** Opening INPUT FOR THIS TASK block **

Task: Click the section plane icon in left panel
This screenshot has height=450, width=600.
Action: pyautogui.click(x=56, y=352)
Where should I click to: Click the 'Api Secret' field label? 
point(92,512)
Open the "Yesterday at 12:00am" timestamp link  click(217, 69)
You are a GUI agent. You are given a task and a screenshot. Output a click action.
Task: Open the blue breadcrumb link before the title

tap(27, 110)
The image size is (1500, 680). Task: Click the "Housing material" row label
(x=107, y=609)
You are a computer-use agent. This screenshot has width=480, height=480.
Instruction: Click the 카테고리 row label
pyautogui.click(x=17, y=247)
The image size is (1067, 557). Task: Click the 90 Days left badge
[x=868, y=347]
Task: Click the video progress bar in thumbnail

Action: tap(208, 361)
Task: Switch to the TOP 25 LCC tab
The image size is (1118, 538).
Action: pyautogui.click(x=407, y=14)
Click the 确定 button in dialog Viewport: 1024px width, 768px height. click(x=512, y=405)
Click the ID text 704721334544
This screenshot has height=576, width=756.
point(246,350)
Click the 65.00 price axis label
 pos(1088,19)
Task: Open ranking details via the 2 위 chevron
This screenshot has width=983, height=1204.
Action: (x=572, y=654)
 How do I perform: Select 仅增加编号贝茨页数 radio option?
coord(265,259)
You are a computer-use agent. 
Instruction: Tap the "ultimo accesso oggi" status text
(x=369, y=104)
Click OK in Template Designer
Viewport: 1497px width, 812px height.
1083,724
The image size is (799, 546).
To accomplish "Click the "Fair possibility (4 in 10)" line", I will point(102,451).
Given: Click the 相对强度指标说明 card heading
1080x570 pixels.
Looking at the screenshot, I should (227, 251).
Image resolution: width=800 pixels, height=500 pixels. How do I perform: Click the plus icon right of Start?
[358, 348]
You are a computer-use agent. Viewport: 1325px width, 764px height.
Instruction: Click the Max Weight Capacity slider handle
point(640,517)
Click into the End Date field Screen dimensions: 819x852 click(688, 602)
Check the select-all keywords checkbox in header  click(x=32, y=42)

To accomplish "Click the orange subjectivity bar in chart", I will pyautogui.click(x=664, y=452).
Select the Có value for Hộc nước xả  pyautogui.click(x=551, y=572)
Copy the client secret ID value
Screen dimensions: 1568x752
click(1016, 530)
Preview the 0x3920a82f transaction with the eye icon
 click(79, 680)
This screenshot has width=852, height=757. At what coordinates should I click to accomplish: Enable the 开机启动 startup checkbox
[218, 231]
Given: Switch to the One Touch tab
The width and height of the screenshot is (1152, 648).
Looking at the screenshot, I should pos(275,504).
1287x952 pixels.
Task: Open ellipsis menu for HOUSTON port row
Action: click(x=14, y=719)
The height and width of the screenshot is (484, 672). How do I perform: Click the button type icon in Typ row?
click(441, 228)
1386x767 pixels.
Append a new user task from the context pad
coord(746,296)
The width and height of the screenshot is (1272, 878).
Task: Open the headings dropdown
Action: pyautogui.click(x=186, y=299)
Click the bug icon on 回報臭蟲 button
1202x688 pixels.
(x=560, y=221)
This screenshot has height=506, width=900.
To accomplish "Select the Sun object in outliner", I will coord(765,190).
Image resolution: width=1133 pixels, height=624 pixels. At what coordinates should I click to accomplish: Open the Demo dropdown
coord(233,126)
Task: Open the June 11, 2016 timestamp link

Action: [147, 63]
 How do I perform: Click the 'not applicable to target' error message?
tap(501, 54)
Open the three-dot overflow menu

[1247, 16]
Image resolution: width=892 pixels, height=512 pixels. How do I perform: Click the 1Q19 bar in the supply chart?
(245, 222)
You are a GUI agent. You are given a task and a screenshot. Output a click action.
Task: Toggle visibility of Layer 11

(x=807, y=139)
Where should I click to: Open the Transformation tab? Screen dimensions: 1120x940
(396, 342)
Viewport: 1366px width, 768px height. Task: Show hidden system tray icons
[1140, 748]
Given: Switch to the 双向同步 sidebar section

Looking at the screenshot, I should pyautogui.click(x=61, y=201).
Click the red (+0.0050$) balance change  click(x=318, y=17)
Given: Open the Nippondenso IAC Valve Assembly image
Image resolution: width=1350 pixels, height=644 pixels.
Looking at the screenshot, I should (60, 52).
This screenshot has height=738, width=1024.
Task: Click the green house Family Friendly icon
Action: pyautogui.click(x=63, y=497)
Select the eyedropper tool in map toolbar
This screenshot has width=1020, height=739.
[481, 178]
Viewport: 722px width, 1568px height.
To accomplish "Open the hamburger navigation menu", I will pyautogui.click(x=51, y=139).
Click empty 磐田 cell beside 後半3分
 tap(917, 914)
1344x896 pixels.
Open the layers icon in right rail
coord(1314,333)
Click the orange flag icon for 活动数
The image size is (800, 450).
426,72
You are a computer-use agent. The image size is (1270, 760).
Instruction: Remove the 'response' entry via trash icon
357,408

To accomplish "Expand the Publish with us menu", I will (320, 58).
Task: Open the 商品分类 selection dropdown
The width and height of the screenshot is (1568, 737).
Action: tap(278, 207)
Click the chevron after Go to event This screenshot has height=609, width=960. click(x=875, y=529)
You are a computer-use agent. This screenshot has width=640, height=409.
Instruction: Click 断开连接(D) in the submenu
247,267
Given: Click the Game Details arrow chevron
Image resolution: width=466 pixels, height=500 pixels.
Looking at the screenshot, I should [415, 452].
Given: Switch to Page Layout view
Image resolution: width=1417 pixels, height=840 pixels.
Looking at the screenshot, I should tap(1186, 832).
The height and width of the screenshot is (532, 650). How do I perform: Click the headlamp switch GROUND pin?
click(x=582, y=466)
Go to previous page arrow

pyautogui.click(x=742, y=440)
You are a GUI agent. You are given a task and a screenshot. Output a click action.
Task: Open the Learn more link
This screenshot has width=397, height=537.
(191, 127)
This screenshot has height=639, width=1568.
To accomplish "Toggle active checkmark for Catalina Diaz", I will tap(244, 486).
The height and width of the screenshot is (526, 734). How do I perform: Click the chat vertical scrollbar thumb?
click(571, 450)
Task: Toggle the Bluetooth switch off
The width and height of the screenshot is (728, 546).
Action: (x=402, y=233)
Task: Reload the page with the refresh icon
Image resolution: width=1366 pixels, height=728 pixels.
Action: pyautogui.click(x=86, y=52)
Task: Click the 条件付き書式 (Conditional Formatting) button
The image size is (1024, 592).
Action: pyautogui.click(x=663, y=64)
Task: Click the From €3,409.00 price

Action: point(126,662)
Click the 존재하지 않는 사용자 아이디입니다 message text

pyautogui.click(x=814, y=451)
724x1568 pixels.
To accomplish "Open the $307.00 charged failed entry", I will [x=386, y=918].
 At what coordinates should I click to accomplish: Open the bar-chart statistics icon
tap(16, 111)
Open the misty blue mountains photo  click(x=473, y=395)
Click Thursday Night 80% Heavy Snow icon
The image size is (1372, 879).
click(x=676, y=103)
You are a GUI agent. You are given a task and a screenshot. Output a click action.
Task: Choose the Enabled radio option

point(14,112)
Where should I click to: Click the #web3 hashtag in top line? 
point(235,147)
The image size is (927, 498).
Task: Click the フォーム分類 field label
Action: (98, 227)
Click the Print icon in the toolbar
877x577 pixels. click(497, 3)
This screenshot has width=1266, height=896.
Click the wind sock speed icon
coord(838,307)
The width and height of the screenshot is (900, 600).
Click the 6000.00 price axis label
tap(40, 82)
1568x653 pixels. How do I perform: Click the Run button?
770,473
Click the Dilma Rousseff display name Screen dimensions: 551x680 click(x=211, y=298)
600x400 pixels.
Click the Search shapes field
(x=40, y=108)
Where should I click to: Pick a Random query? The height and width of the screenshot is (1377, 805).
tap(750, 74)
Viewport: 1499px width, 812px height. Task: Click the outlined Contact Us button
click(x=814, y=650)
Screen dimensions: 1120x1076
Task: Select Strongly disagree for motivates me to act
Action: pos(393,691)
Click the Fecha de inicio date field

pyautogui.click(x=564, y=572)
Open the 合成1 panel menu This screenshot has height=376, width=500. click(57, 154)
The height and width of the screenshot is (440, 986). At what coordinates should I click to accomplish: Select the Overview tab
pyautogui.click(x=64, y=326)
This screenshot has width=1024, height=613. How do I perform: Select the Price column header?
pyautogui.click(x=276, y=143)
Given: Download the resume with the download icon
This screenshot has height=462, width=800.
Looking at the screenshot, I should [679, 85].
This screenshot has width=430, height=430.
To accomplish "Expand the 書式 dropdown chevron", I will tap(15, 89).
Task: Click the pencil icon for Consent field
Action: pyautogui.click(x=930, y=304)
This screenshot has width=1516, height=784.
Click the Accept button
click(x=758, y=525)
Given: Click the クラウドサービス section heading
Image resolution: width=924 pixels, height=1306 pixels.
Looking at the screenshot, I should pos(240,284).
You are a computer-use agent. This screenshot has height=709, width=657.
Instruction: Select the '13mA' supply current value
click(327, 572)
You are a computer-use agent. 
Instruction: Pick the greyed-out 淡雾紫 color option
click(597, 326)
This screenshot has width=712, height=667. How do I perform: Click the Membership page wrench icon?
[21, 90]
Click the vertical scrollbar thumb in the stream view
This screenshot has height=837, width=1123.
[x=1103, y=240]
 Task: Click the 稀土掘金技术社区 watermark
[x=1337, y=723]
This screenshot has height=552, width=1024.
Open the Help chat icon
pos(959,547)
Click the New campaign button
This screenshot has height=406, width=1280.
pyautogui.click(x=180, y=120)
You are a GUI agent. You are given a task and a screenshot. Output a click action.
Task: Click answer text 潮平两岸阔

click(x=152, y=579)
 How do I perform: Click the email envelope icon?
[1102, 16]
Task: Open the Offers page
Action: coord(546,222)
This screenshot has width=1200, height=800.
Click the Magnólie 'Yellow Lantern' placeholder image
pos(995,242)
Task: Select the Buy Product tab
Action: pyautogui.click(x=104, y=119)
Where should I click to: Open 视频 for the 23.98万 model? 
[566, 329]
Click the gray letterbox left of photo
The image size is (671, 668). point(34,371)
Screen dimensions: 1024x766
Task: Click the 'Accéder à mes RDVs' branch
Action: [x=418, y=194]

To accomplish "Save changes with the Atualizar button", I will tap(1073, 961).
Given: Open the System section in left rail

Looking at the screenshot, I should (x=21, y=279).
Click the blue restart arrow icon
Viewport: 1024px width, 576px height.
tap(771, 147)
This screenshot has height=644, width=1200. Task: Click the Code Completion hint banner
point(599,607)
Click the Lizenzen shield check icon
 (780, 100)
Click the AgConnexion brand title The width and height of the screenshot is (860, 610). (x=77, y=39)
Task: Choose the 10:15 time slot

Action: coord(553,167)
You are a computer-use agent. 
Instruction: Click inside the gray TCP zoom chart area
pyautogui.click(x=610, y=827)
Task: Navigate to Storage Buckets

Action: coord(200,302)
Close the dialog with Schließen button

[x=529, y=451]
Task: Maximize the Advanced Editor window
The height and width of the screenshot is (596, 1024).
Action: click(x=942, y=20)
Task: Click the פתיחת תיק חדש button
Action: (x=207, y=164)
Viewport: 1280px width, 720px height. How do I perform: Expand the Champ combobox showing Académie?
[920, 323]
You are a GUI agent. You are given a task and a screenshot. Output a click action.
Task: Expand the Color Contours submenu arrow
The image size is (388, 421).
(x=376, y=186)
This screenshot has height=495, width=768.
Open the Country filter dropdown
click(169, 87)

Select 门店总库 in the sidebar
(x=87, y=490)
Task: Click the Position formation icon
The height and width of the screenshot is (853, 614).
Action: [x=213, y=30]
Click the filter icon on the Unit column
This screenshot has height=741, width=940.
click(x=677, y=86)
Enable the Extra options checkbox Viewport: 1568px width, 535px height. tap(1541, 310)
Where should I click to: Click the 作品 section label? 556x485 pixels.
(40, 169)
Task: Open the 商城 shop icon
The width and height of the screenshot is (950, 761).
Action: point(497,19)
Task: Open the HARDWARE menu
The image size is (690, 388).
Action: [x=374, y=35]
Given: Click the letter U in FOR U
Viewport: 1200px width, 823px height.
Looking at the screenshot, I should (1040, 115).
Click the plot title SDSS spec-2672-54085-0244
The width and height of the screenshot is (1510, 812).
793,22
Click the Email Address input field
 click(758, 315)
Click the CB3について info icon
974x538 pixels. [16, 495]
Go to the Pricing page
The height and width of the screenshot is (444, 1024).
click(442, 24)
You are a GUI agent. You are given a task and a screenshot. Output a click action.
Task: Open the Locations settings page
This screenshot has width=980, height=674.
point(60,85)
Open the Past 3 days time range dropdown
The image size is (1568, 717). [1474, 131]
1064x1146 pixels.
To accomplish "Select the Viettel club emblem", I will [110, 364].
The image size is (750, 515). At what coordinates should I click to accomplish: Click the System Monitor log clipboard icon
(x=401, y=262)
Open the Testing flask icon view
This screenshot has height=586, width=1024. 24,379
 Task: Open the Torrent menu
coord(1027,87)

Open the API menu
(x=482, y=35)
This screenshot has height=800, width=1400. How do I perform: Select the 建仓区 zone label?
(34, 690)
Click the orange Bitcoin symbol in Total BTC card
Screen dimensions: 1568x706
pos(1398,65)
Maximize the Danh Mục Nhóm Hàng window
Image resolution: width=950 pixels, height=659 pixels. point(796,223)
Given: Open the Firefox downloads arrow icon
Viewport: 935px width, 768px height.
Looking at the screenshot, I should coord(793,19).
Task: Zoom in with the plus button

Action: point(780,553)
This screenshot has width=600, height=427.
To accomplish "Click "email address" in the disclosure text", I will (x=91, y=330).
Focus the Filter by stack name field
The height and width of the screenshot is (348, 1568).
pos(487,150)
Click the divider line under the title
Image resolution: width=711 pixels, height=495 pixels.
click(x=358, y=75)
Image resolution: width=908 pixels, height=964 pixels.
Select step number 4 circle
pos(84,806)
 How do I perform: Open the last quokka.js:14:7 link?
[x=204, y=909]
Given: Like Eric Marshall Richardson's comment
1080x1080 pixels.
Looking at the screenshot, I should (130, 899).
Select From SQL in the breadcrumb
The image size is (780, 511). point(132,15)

** Closing INPUT FOR THIS TASK block **

■ WHAT YOU ARE ASKED TO DO ■
Copy back the listing above exactly, but only from the line with "How do I perform: Select 仅增加编号贝茨页数" through the line with "Check the select-all", both ends included.

■ WRITTEN SOLUTION ■
 How do I perform: Select 仅增加编号贝茨页数 radio option?
coord(265,259)
You are a computer-use agent. 
Instruction: Tap the "ultimo accesso oggi" status text
(x=369, y=104)
Click OK in Template Designer
Viewport: 1497px width, 812px height.
1083,724
The image size is (799, 546).
To accomplish "Click the "Fair possibility (4 in 10)" line", I will point(102,451).
Given: Click the 相对强度指标说明 card heading
1080x570 pixels.
Looking at the screenshot, I should (227, 251).
Image resolution: width=800 pixels, height=500 pixels. How do I perform: Click the plus icon right of Start?
[358, 348]
You are a computer-use agent. Viewport: 1325px width, 764px height.
Instruction: Click the Max Weight Capacity slider handle
point(640,517)
Click into the End Date field Screen dimensions: 819x852 click(688, 602)
Check the select-all keywords checkbox in header  click(x=32, y=42)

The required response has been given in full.